Hardy birds that they are, Great Horned Owls are one of the earliest nesting birds — you can find them on nests in January, February and March, even in northern New England. Eggs are incubated for about a month, typically in March or April with young usually hatching in May or June. The nestlings remain in the nest for six or seven weeks before fledging. Unable to fly until they’re ten or twelve weeks old, the fledglings follow their parents around and continue to be fed and cared for by them until the fall. These two fledglings were sticking close together as they made their raspy begging calls from high in a white pine. Both their calls and the down that was visible on their heads told me that they were this year’s young.

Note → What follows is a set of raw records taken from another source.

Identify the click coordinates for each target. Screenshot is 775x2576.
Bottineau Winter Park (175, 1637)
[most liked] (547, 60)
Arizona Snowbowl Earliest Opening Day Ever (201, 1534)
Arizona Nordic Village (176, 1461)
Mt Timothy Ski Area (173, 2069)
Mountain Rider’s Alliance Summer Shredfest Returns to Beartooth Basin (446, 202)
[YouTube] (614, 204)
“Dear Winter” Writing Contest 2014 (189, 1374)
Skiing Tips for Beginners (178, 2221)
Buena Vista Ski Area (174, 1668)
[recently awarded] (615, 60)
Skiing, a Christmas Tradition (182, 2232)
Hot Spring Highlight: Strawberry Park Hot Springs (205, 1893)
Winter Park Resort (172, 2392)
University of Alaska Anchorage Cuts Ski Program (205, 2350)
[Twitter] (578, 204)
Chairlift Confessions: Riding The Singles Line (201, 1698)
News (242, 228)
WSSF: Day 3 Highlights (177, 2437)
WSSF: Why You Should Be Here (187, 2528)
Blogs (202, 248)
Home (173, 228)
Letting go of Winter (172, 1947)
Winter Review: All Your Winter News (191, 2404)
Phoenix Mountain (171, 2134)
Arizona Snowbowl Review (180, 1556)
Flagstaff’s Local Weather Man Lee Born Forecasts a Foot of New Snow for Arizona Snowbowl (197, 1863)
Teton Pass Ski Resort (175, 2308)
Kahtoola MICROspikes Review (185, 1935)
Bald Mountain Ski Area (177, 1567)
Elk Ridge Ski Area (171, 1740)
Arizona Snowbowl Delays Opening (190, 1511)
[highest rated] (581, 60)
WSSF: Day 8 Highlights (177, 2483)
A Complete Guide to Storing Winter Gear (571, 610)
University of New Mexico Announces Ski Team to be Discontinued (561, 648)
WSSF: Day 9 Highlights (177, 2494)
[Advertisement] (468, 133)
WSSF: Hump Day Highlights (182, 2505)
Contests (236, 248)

Porcupines leave plenty of signs where they have eaten the inner bark, or cambium layer, of a tree. Bark is missing on the trunk of the tree, leaving fresh, yellow wood exposed, which often bears incisor marks. An observation I have made over the years is that porcupines often de-bark around or near their hollow tree dens. Typically, if a tree den is used year after year, they gnaw off bark each year, sometimes eating the old, scarred portion which, due to previous chewing, lacks cambium cells. This has led me to wonder whether fresh de-barking in the vicinity of their tree den entrance might have more, or as much, to do with a porcupine’s staking out a claim on that tree than with its sustenance. I have never come across any research that even mentions this phenomenon, and would welcome feedback from anyone who has.